Colin Tipping, Radical Forgiveness, Part 7

"Yes," I said. "Had you seen it then, you wouldn't be going through this now. No matter. Now is fine, too. This is perfect, and you won't have to produce a life-threatening illness to understand this, like so many people do. You're getting it now; you're beginning to understand and to heal.

"Let me explain to you exactly what happened and how it has effected your life up until now," I said, wanting her to understand clearly the dynamics of her current situation. "As a little girl, you felt abandoned and unloved by Dad. For a girl, this is devastating. From a developmental standpoint, it is necessary for a young girl to feel loved by her father. Since you didn't feel that love, you concluded that there must something wrong with you. You began believing you were unlovable and inherently 'not enough.' That belief anchored itself deeply in your subconscious mind and, later, when it came to relationships, began to run your life. In other words, as a way of mirroring your subconscious belief that you were 'not enough,' your life always has included actual situations that seemed to prove that you were, indeed, not enough. Life will always prove your beliefs right.
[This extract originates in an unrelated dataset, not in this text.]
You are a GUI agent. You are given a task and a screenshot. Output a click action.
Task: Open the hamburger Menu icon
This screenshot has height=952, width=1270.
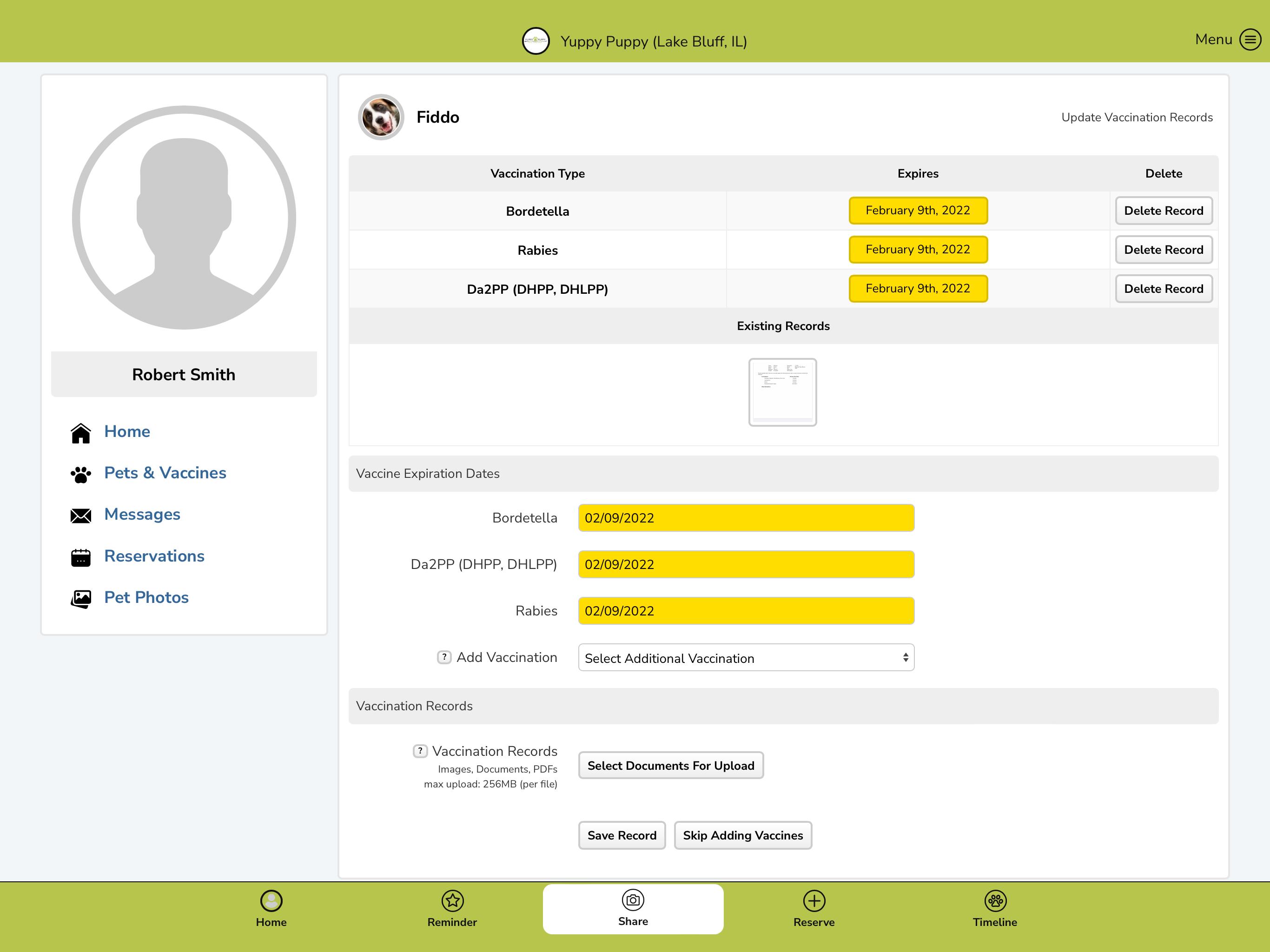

"As a child, the pain of not getting Dad's love was more than you could bear, so you suppressed some of the pain and repressed a whole lot more. When you suppress emotion, you know its there, but you stuff it down. Repressed emotion, on the other hand, gets buried so deeply in the subconscious mind that you lose awareness of it.

"Later, when you began to realize that your father was not a naturally loving man and probably couldn't love anyone, you began to rehabilitate, or heal, yourself somewhat from the affects of feeling unloved by him. You probably released some of the suppressed pain and maybe began to give up some part of the belief that you were unlovable. After all, if he couldn't love anyone, maybe it wasn't your fault at all that he didn't love you.

"Then, along comes the bombshell that knocked you right back to square one. When you observed him loving my daughter, Lorraine, that triggered your original belief. You said to yourself, 'My father can love after all, but he doesn't love me. It is obviously my fault. I am not enough for my father, and I will never be enough for any man.' From that point on, you continually created situations in your life to support your belief that you are not enough.

"How have I done that," Jill interrupted. "I don't see how I have created myself not being enough in my life."

"How was your relationship with Henry?" I responded. She had been married to Henry, the father of her four children, for 15 years.

"Not bad in many respects, but he was so unfaithful. He was always looking for opportunities to have sex with other women, and I really hated that."

"Exactly. Plus, you believed he was the villain and you were the victim in that situation. Truth be told, you attracted him into your life precisely because, at some level, you knew he would prove your belief about not being enough. By screwing other women, he would support you in being right about yourself."

"Are you trying to say he was doing me a favor? I sure as hell don't buy that!" she said laughingly, but with some not-too-well-disguised anger.